Quello che promette di non fare è «indebolire la segretaria, taglieremmo il ramo su cui siamo tutti seduti». Quello che giura di non voler fare è «una corrente», non sia mai, quella che si riunisce oggi a Cesena è «un’area politico-culturale». Ma allora cosa vuole fare Stefano Bonaccini, presidente dell’Emilia-Romagna, presidente del Pd, già candidato sconfitto alle primarie?

Venerdì al Cesena Fiera, alle 15, si apre la kermesse “Energia popolare”, a giovedì ben 500 iscritti. Bonaccini ha dovuto organizzare questo appuntamento prima della pausa estiva perché l’area riformista, con le sue molte anime russe, nel senso di tormentate, si stava sfilacciando causa la gran sofferenza per la torsione radical che la segretaria Elly Schlein cerca di imprimere al suo partito. Il presidente non teme gli abbandoni eccellenti (e chi dovrebbe lasciare alla vigilia delle europee che sono una scommessa rischiosa per la nuova segretaria, e poi per andare dove visto che il Terzo polo non esiste più?).

Teme però «le scissioni degli iscritti», il disimpegno degli sconfitti. Un timore che mette a disposizione della segretaria e del partito: «Nel congresso dei circoli ho vinto di oltre 20 punti e tra gli elettori siamo arrivati quasi alla pari, vuol dire che c’è un pluralismo che va tenuto vivo e messo al servizio di quella che per tutti dev’essere la segretaria».

Schlein presente

Schlein ci sarà, dimostrando di apprezzare lo stile unitario di Bonaccini; oggi pomeriggio parlerà nella plenaria. E sarà ascoltata con molta attenzione dalla platea. Poi la sera, trasferimento in massa alla festa dell’Unità, a piazza Berlinguer, dove Bonaccini sarà intervistato dalla direttrice della Nazione, Agnese Pini.

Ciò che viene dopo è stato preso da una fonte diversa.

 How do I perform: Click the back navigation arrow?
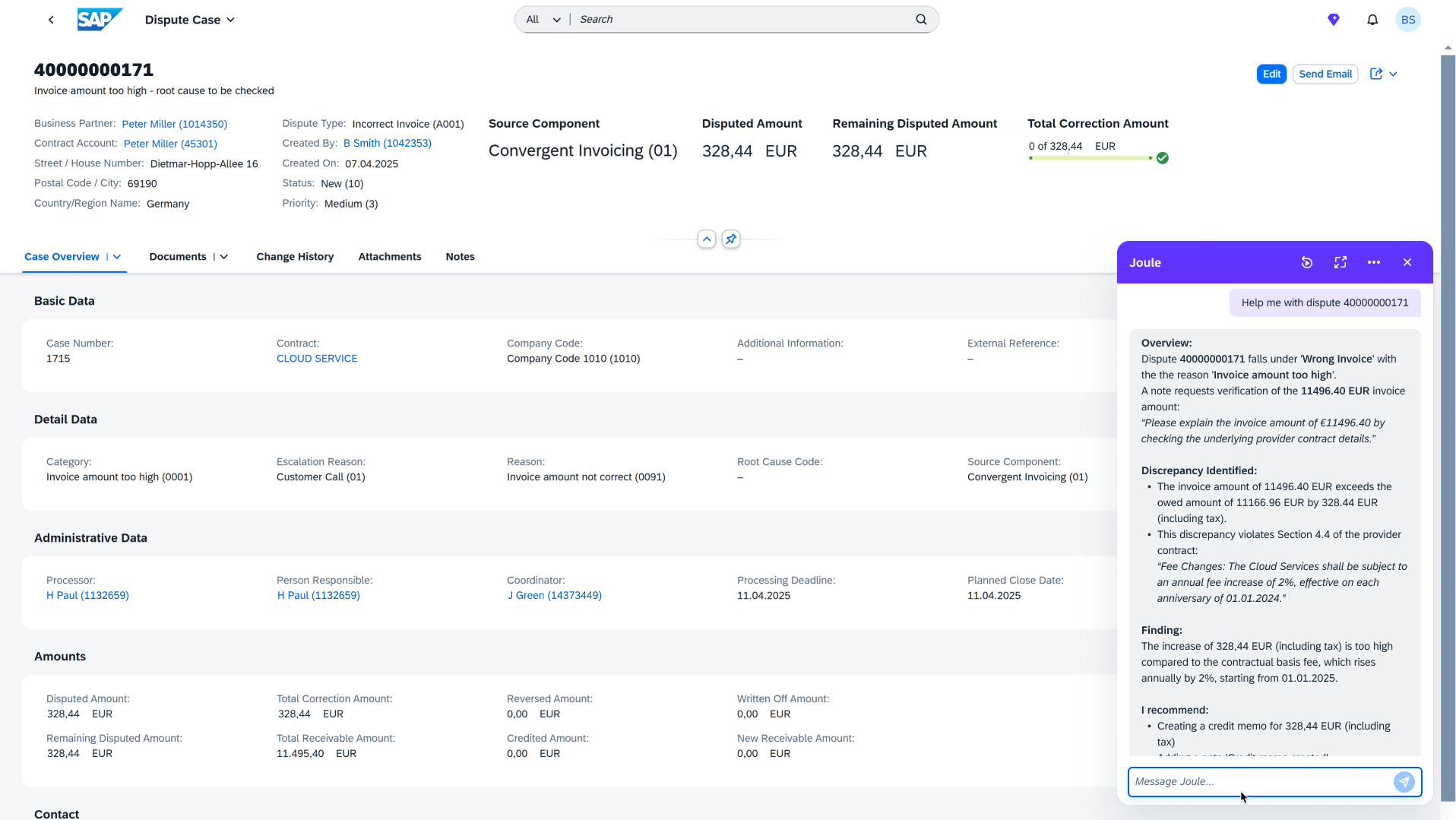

Domani alla kermesse arriverà Romano Prodi per una «lectio magistralis». Scelta molto ben meditata: il professore è il padre politico di Schlein, ma è stato anche il primo ad avvertirla di non trascurare riformisti e cattolici del partito. Bonaccini concluderà dopo di lui.

Un’altra cosa che Bonaccini non deve fare, è trasformare l’assemblea in uno sfogatoio anti-Schlein. Ma è proprio quello che intende evitare: i malumori sono parecchi (probabile si parli anche della conduzione dei gruppi parlamentari, ce l’hanno tutti con le incertezze di linea sulla gpa), ma il messaggio dell’iniziativa, verso la segretaria, è una richiesta di maggiore pluralismo e insieme un’offerta di collaborazione alla costruzione dell’identità del Pd «e della sua cultura di governo».

C’è poi un messaggio interno, ai riformisti convenuti. In questi mesi Bonaccini non è stato pienamente il punto di riferimento della corrente, pardon area: l’alluvione è stata una catastrofe per la sua regione, ovviamente ha richiesto il suo impegno pancia a terra. Impegno che continuerà a questi ritmi ancora per mesi.

Ma ormai i suoi dirigenti che volevano autonomizzarsi, per esempio praticando uno stile meno soft verso la segretaria, si sono convinti che resta lui il più riconoscibile, e popolare, di tutti quelli che non si trovano a proprio agio nel nuovo corso di Schlein. Quindi ci saranno tutti: da Lorenzo Guerini ad Alessandro Alfieri, a Pina Picierno a Piero Fassino (ex area Franceschini).

Non ci saranno il presidente campano Vincenzo De Luca, ma ci sarà il figlio Piero, e quello pugliese Michele Emiliano. Con i quali comunque Bonaccini mantiene un filo anche politico, oltreché da collega e compagno di partito.

I due aspirano al terzo mandato in regione; e c’è chi sostiene che, scartata l’ipotesi di abbandonare la sua terra al post alluvione per candidarsi a Bruxelles, anche Bonaccini ci stia facendo un pensierino.

C’è tempo, mancano due anni. Nel frattempo Schlein sappia che lui è ancora «un punto di riferimento fortissimo» dell’area riformista, e che le darà una mano affinché nessuno dei suoi l’azzoppi (per ora). Ma solo a patto di praticare un po’ più di pluralismo.